Requisitos:
[1] Resuma em duas frases o trecho sobre Verão e Minha vida.
[2] Escreva a continuação do trecho sobre Verão e Minha vida, começando logo após a última frase apresentada.

A outra semelhança é que Verão e Minha vida são ambos parcialmente autobiográficos. No caso de Coetzee, muito. No caso de Tchekhov, mais na ambientação e descrição das angústias de jovens de boa família e de camponeses pobres. O russo escreveu seu livro enquanto ainda morava na vila de Miélikhovo, sul de Moscou, período que tomou sete anos de sua vida e antecedeu a publicação de escritos mais famosos, como A dama do cachorrinho (1899) e Três irmãs (1901).

Dados fornecidos:
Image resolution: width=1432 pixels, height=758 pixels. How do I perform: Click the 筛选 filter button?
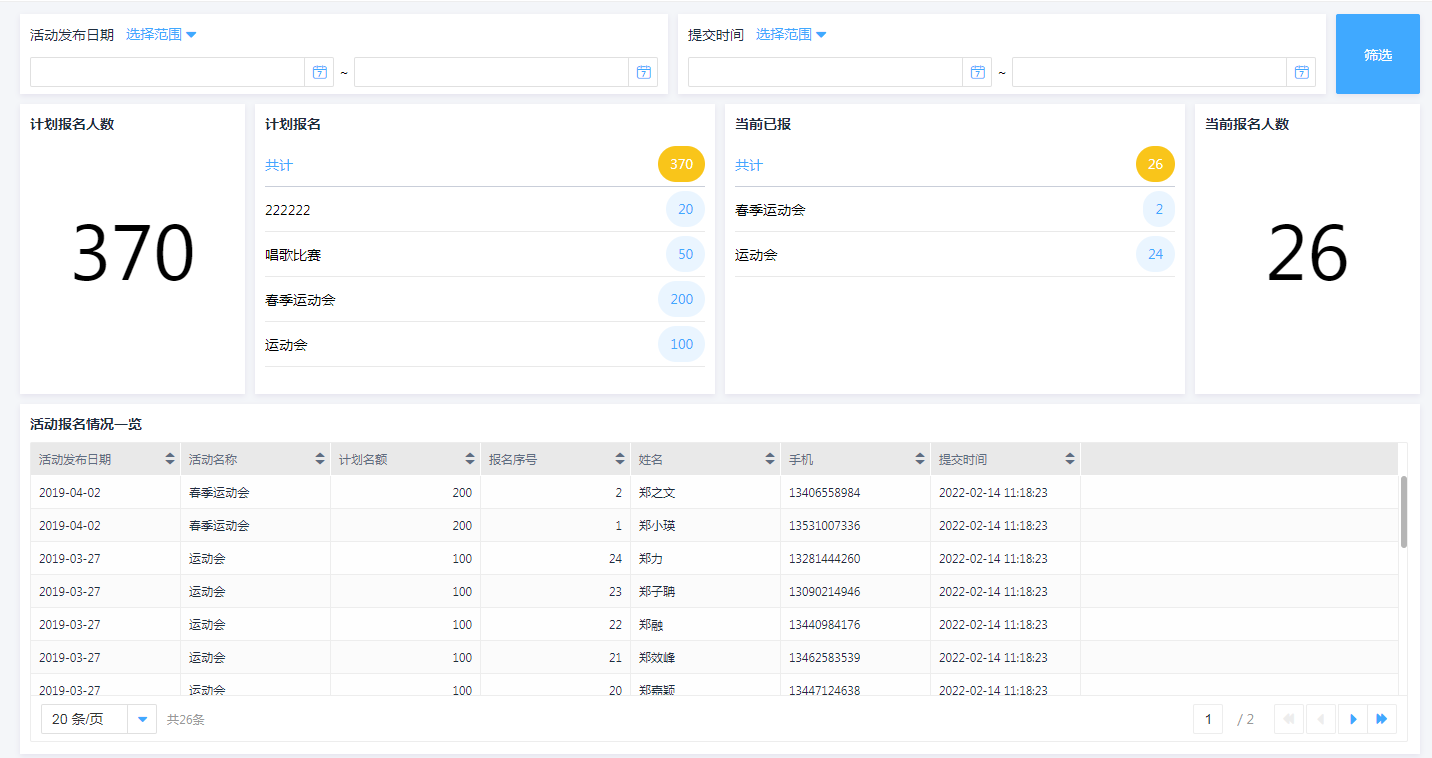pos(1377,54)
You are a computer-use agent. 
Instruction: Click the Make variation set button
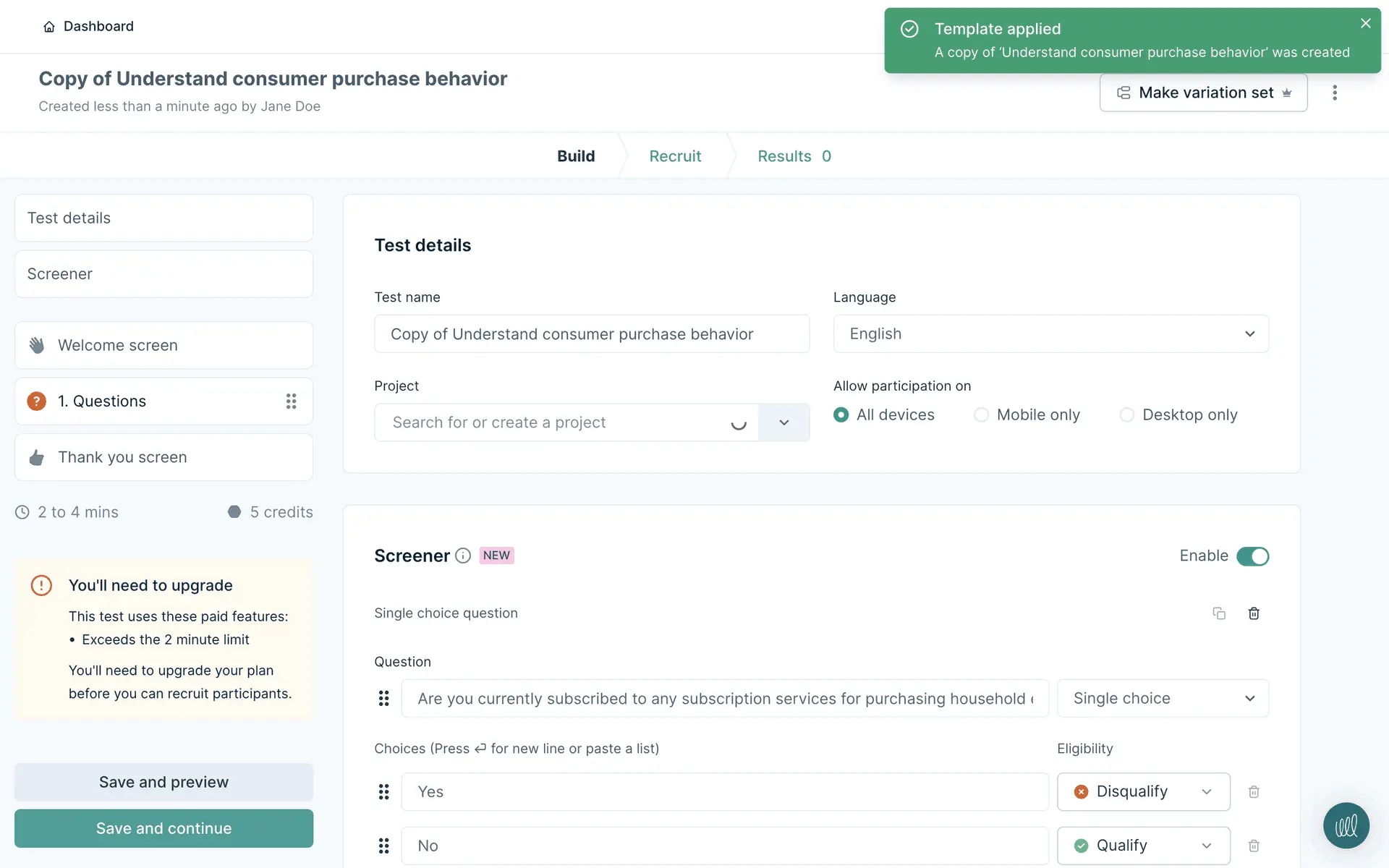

Respostas do exercício:
[1] Verão e Minha vida são ambos parcialmente autobiográficos: muito no caso de Coetzee e, no de Tchekhov, sobretudo na ambientação e na descrição das angústias de jovens de boa família e de camponeses pobres. Tchekhov escreveu seu livro enquanto ainda morava na vila de Miélikhovo, ao sul de Moscou, num período de sete anos que antecedeu a publicação de obras mais famosas, como A dama do cachorrinho (1899) e Três irmãs (1901).

[2]
Missail também vai para uma pequena vila, mas antes passa um bom período na cidade, com o pai revoltado e a irmã perturbada devido ao fato do irmão ter passado a se dedicar ao ofício de pintor de muros e coberturas. Ostracismo: os conhecidos agora têm vergonha de dirigir-lhe a palavra nas ruas. Devido a imprevistos, abandona a pintura e passa para bicos diversos, como terraplanagem. Depois volta ao ramo das tintas. Depois o larga de novo. No final das contas, acaba se apaixonando por Maria Víktonovna, a bela e inquieta filha de um engenheiro e proprietário de terras. E a paixão vem bem a tempo – o governador da localidade, a pedido do Sr. Póloznev, intimara Missail a sair da cidade, por estar servindo de mal exemplo a outros jovens de sua estirpe, sob risco de ter que encarar o xilindró. Não será preciso a prisão. O casamento com Maria o salva da necessidade de permanecer na cidade.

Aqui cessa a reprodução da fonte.